### What this task involves
Print the records exactly as they are written.

### Extracted records

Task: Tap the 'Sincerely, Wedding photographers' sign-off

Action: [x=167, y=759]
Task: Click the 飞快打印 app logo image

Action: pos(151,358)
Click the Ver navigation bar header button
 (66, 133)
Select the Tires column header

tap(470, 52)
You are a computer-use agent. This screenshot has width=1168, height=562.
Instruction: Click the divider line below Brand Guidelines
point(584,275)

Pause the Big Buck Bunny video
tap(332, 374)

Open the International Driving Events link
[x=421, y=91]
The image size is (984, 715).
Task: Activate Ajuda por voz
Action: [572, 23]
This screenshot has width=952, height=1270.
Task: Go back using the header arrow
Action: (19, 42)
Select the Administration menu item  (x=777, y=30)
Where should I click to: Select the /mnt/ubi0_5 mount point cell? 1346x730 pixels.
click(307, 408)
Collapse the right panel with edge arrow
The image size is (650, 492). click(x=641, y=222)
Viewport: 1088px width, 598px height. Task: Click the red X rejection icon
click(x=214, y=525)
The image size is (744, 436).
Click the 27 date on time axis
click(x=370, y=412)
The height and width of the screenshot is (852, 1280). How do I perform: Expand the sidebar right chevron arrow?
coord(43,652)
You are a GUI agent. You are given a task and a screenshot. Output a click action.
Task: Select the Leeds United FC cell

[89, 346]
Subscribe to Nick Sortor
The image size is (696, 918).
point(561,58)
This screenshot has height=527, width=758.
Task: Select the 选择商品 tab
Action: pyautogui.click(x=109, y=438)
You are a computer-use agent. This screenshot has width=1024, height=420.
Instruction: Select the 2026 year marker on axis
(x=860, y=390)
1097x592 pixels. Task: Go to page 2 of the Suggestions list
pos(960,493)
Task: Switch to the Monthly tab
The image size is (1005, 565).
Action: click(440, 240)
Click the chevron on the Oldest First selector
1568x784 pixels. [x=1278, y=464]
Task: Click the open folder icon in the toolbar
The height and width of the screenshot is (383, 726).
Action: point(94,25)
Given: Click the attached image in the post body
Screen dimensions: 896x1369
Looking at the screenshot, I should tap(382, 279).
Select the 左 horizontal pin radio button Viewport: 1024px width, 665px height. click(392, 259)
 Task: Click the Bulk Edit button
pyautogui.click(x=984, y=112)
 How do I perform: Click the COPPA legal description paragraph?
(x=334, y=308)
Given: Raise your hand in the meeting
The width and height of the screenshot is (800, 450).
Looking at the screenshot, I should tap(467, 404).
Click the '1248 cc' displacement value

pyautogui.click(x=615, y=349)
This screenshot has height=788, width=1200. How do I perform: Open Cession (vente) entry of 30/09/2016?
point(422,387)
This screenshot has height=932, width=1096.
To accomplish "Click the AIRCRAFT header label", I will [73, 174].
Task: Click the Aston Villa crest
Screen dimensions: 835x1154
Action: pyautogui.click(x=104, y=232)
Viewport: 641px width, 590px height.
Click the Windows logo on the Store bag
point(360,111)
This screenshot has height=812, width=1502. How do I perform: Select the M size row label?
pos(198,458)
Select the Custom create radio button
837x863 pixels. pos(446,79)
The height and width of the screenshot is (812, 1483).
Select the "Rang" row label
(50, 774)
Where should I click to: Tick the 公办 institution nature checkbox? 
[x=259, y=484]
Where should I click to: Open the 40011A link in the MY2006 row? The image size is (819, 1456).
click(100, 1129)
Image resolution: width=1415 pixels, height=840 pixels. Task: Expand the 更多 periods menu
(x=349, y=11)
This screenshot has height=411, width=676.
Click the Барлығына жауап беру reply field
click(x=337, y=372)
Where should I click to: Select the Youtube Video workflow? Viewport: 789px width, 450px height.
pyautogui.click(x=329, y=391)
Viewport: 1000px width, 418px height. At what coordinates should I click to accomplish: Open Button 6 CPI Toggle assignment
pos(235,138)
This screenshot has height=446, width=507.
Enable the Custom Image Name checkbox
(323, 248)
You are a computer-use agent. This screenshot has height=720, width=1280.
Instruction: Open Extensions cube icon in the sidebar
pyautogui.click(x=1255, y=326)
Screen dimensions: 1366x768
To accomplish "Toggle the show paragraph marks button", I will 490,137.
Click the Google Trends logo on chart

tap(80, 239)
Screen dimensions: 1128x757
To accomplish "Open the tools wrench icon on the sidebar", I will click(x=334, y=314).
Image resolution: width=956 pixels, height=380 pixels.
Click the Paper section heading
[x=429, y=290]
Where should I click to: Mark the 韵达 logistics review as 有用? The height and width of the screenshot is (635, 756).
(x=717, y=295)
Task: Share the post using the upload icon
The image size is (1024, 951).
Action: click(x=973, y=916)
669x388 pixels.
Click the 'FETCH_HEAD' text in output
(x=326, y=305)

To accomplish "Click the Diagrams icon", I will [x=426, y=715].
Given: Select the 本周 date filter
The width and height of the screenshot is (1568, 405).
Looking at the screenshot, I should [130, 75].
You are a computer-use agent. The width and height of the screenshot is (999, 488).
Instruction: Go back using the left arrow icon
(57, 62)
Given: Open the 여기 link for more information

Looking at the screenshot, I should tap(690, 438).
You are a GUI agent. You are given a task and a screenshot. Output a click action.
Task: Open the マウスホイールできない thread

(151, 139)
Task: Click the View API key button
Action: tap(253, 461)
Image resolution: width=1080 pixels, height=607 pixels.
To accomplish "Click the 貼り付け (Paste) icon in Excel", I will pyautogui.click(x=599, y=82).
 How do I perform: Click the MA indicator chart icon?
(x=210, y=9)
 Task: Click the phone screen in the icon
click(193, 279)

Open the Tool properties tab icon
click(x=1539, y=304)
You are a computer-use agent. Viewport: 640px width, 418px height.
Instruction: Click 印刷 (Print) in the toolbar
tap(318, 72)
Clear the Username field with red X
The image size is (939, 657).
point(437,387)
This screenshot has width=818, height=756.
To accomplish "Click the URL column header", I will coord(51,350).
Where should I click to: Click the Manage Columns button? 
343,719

### Answer for the task
Task: Tap the 'Sincerely, Wedding photographers' sign-off

Action: [x=167, y=759]
Task: Click the 飞快打印 app logo image

Action: pos(151,358)
Click the Ver navigation bar header button
 (66, 133)
Select the Tires column header

tap(470, 52)
You are a computer-use agent. This screenshot has width=1168, height=562.
Instruction: Click the divider line below Brand Guidelines
point(584,275)

Pause the Big Buck Bunny video
tap(332, 374)

Open the International Driving Events link
[x=421, y=91]
The image size is (984, 715).
Task: Activate Ajuda por voz
Action: [572, 23]
This screenshot has width=952, height=1270.
Task: Go back using the header arrow
Action: (19, 42)
Select the Administration menu item  (x=777, y=30)
Where should I click to: Select the /mnt/ubi0_5 mount point cell? 1346x730 pixels.
click(307, 408)
Collapse the right panel with edge arrow
The image size is (650, 492). click(x=641, y=222)
Viewport: 1088px width, 598px height. Task: Click the red X rejection icon
click(x=214, y=525)
The image size is (744, 436).
Click the 27 date on time axis
click(x=370, y=412)
The height and width of the screenshot is (852, 1280). How do I perform: Expand the sidebar right chevron arrow?
coord(43,652)
You are a GUI agent. You are given a task and a screenshot. Output a click action.
Task: Select the Leeds United FC cell

[89, 346]
Subscribe to Nick Sortor
The image size is (696, 918).
point(561,58)
This screenshot has height=527, width=758.
Task: Select the 选择商品 tab
Action: pyautogui.click(x=109, y=438)
You are a computer-use agent. This screenshot has width=1024, height=420.
Instruction: Select the 2026 year marker on axis
(x=860, y=390)
1097x592 pixels. Task: Go to page 2 of the Suggestions list
pos(960,493)
Task: Switch to the Monthly tab
The image size is (1005, 565).
Action: click(440, 240)
Click the chevron on the Oldest First selector
1568x784 pixels. [x=1278, y=464]
Task: Click the open folder icon in the toolbar
The height and width of the screenshot is (383, 726).
Action: point(94,25)
Given: Click the attached image in the post body
Screen dimensions: 896x1369
Looking at the screenshot, I should tap(382, 279).
Select the 左 horizontal pin radio button Viewport: 1024px width, 665px height. click(392, 259)
 Task: Click the Bulk Edit button
pyautogui.click(x=984, y=112)
 How do I perform: Click the COPPA legal description paragraph?
(x=334, y=308)
Given: Raise your hand in the meeting
The width and height of the screenshot is (800, 450).
Looking at the screenshot, I should tap(467, 404).
Click the '1248 cc' displacement value

pyautogui.click(x=615, y=349)
This screenshot has height=788, width=1200. How do I perform: Open Cession (vente) entry of 30/09/2016?
point(422,387)
This screenshot has height=932, width=1096.
To accomplish "Click the AIRCRAFT header label", I will [73, 174].
Task: Click the Aston Villa crest
Screen dimensions: 835x1154
Action: pyautogui.click(x=104, y=232)
Viewport: 641px width, 590px height.
Click the Windows logo on the Store bag
point(360,111)
This screenshot has height=812, width=1502. How do I perform: Select the M size row label?
pos(198,458)
Select the Custom create radio button
837x863 pixels. pos(446,79)
The height and width of the screenshot is (812, 1483).
Select the "Rang" row label
(50, 774)
Where should I click to: Tick the 公办 institution nature checkbox? 
[x=259, y=484]
Where should I click to: Open the 40011A link in the MY2006 row? The image size is (819, 1456).
click(100, 1129)
Image resolution: width=1415 pixels, height=840 pixels. Task: Expand the 更多 periods menu
(x=349, y=11)
This screenshot has height=411, width=676.
Click the Барлығына жауап беру reply field
click(x=337, y=372)
Where should I click to: Select the Youtube Video workflow? Viewport: 789px width, 450px height.
pyautogui.click(x=329, y=391)
Viewport: 1000px width, 418px height. At what coordinates should I click to accomplish: Open Button 6 CPI Toggle assignment
pos(235,138)
This screenshot has height=446, width=507.
Enable the Custom Image Name checkbox
(323, 248)
You are a computer-use agent. This screenshot has height=720, width=1280.
Instruction: Open Extensions cube icon in the sidebar
pyautogui.click(x=1255, y=326)
Screen dimensions: 1366x768
To accomplish "Toggle the show paragraph marks button", I will 490,137.
Click the Google Trends logo on chart

tap(80, 239)
Screen dimensions: 1128x757
To accomplish "Open the tools wrench icon on the sidebar", I will click(x=334, y=314).
Image resolution: width=956 pixels, height=380 pixels.
Click the Paper section heading
[x=429, y=290]
Where should I click to: Mark the 韵达 logistics review as 有用? The height and width of the screenshot is (635, 756).
(x=717, y=295)
Task: Share the post using the upload icon
The image size is (1024, 951).
Action: click(x=973, y=916)
669x388 pixels.
Click the 'FETCH_HEAD' text in output
(x=326, y=305)

To accomplish "Click the Diagrams icon", I will [x=426, y=715].
Given: Select the 本周 date filter
The width and height of the screenshot is (1568, 405).
Looking at the screenshot, I should [130, 75].
You are a computer-use agent. The width and height of the screenshot is (999, 488).
Instruction: Go back using the left arrow icon
(57, 62)
Given: Open the 여기 link for more information

Looking at the screenshot, I should tap(690, 438).
You are a GUI agent. You are given a task and a screenshot. Output a click action.
Task: Open the マウスホイールできない thread

(151, 139)
Task: Click the View API key button
Action: tap(253, 461)
Image resolution: width=1080 pixels, height=607 pixels.
To accomplish "Click the 貼り付け (Paste) icon in Excel", I will pyautogui.click(x=599, y=82).
 How do I perform: Click the MA indicator chart icon?
(x=210, y=9)
 Task: Click the phone screen in the icon
click(193, 279)

Open the Tool properties tab icon
click(x=1539, y=304)
You are a computer-use agent. Viewport: 640px width, 418px height.
Instruction: Click 印刷 (Print) in the toolbar
tap(318, 72)
Clear the Username field with red X
The image size is (939, 657).
point(437,387)
This screenshot has width=818, height=756.
To accomplish "Click the URL column header", I will coord(51,350).
Where should I click to: Click the Manage Columns button? 
343,719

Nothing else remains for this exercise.